While I’m all for finding the silver lining and being positive, the fact is, this whole thing sucks.

It feels very “first world problems” to grieve the loss of being with friends that we voluntarily stopped seeing, but that’s our reality. My kids miss playdates and the park and the zoo and the museums. I miss taking them on fun outings and walks through Asheville. I hate that our state parks are closed and that we can’t use these gorgeous spring days to hike and to walk the gardens of Biltmore. I hate that we can’t go get ice cream or meander down Main Street during Saturday Morning Market. I’m sad that we can’t take them to see the ducks in Falls Park or go with friends to the Swamp Rabbit Cafe for pizza.

I’m grieving things that seem too privileged to grieve, yet here we are. The extreme privilege of being born into a loving, two parent family in the US is not lost on me. Owning my own home that has a fenced-in backyard where I live with my loving husband and two children is not lost on me. But yet, I grieve what we’ve lost.
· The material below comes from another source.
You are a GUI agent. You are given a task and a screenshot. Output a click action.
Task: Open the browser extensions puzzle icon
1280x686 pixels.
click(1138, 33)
I’m just here today to say that yes, we are privileged. And yes, it’s ok to grieve what we’ve lost. The two can coexist. We can live in air conditioned houses and sleep in bedrooms with doors that close and blackout curtains and still feel exhausted each morning from the loads we’ve suddenly been handed.

I just want to leave you with three things:

1) It’s ok to grieve what we’ve lost. Change is change, sadness is sadness, grief is grief. There’s no shame in feeling loss, even if our loss doesn’t seem the same as other people’s loss.

2) “Are you tired? Worn out? Burned out on religion? Come to me. Get away with me and you’ll recover your life. I’ll show you how to take a real rest. Walk with me and work with me—watch how I do it. Learn the unforced rhythms of grace. I won’t lay anything heavy or ill-fitting on you. Keep company with me and you’ll learn to live freely and lightly.” Matthew 11:28-30, The Message 

3) It’s important to look up from our grief and find new rhythms. Not more productivity, not a new work out, but new rhythms. Taking an extra 20 minutes to savor that cup of coffee in the morning while the kids play with chalk outside or draw at the table, taking a nap each day at noon, going to bed early, picking up that book you’ve been wanting to read, these are new rhythms that can be folded into our lives gently and without demands. My hope is that this time of grief won’t sink us into depression, rather, that it will spur us on to new, slow, thoughtful ways of living that heal our minds, bodies, and souls.